Monday, 12 February, 2018

The European Parliament has approved the addition of Tunisia, Sri Lanka, and Trinidad and Tobago to the European Commission's blacklist of third countries thought to be at high risk of money laundering.

The money laundering blacklist is a product of the EU's Fourth Anti-Money Laundering Directive, which requires the Commission to identify jurisdictions that are subject to sanctions, to protect the EU's financial system against money laundering and terrorist financing.

However, the list has been a source of disagreement between the European Commission and Parliament, which has a veto on the final form of the list.
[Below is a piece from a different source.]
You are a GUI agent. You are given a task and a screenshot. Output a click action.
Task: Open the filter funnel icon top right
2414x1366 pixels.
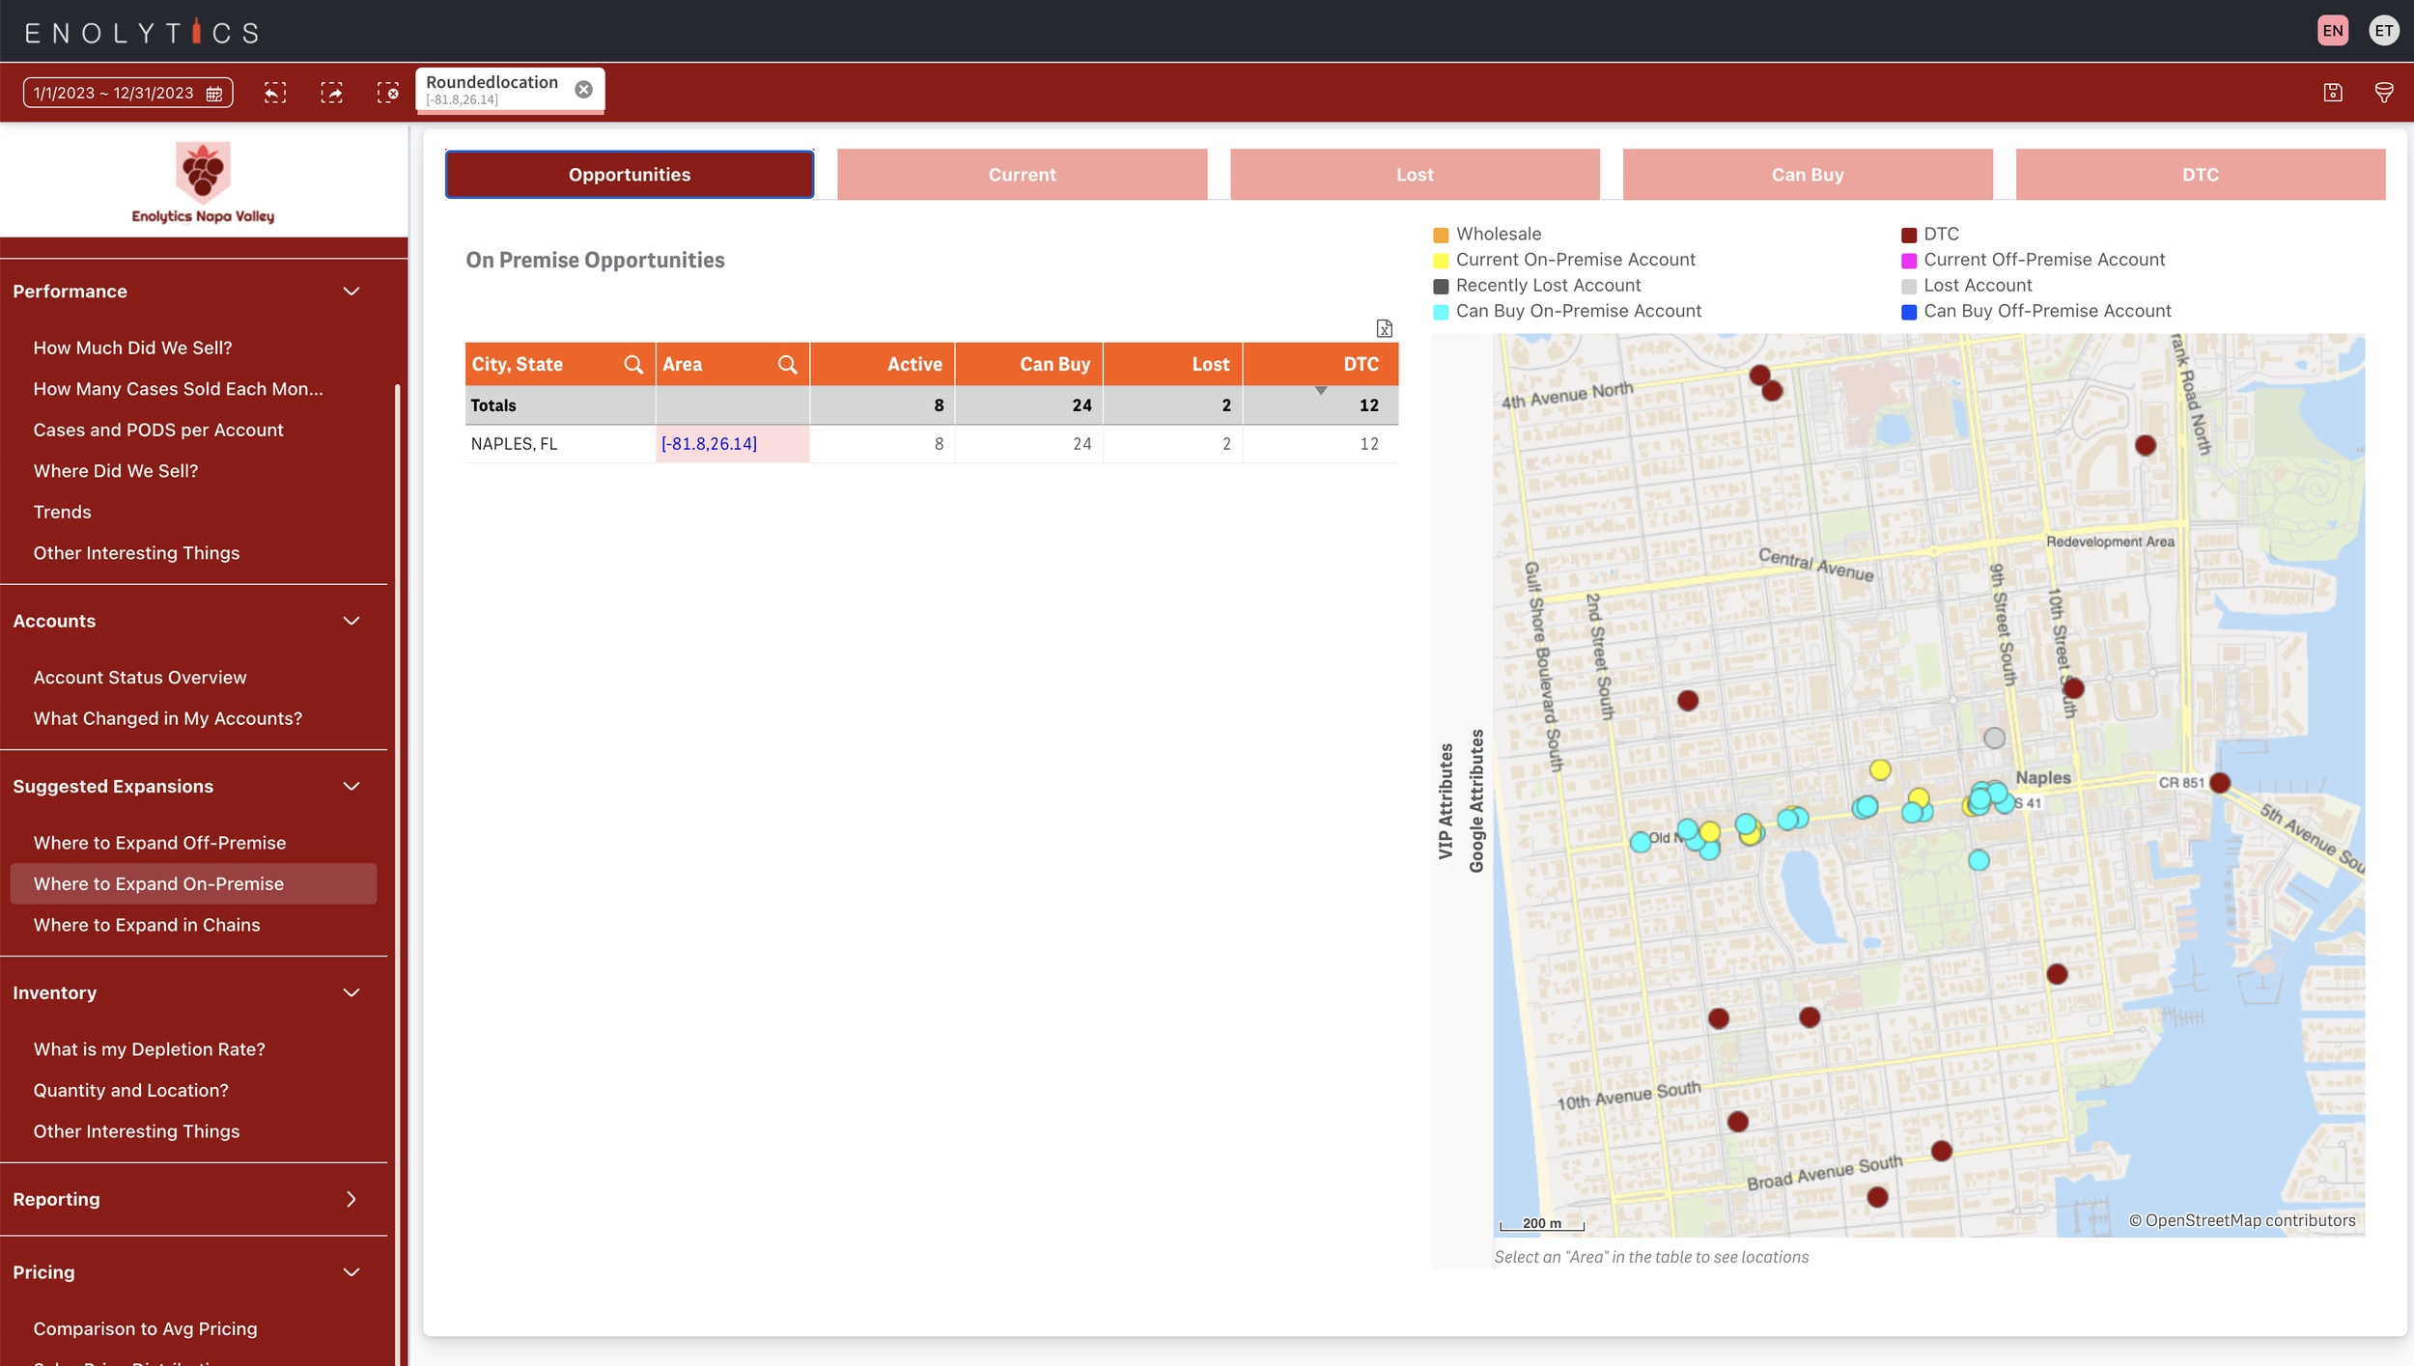tap(2383, 93)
MEPs have rejected two previous versions, after disagreements over the methodology used for compiling it, but have since agreed on a new methodology, which will be introduced from the end of this year.

Nevertheless, MEPs were split on placing Tunisia on the list, with 283 of the 666 MEPs objecting to its inclusion. They consider Tunisia to be a burgeoning democracy in need of support, and that its blacklisting is undeserved as it fails to recognise the recent steps the country has taken to strengthen its financial system against criminal activity.

However, the Commission's view, which is based on the recommendations of the international Financial Action Task Force, has now prevailed. EU Justice Commissioner Vera Jourová told MEPs that the Commission would reassess the country's progress 'as early as possible' this year.

The list is separate from the blacklist of countries regarded as non-cooperative jurisdictions for tax purposes.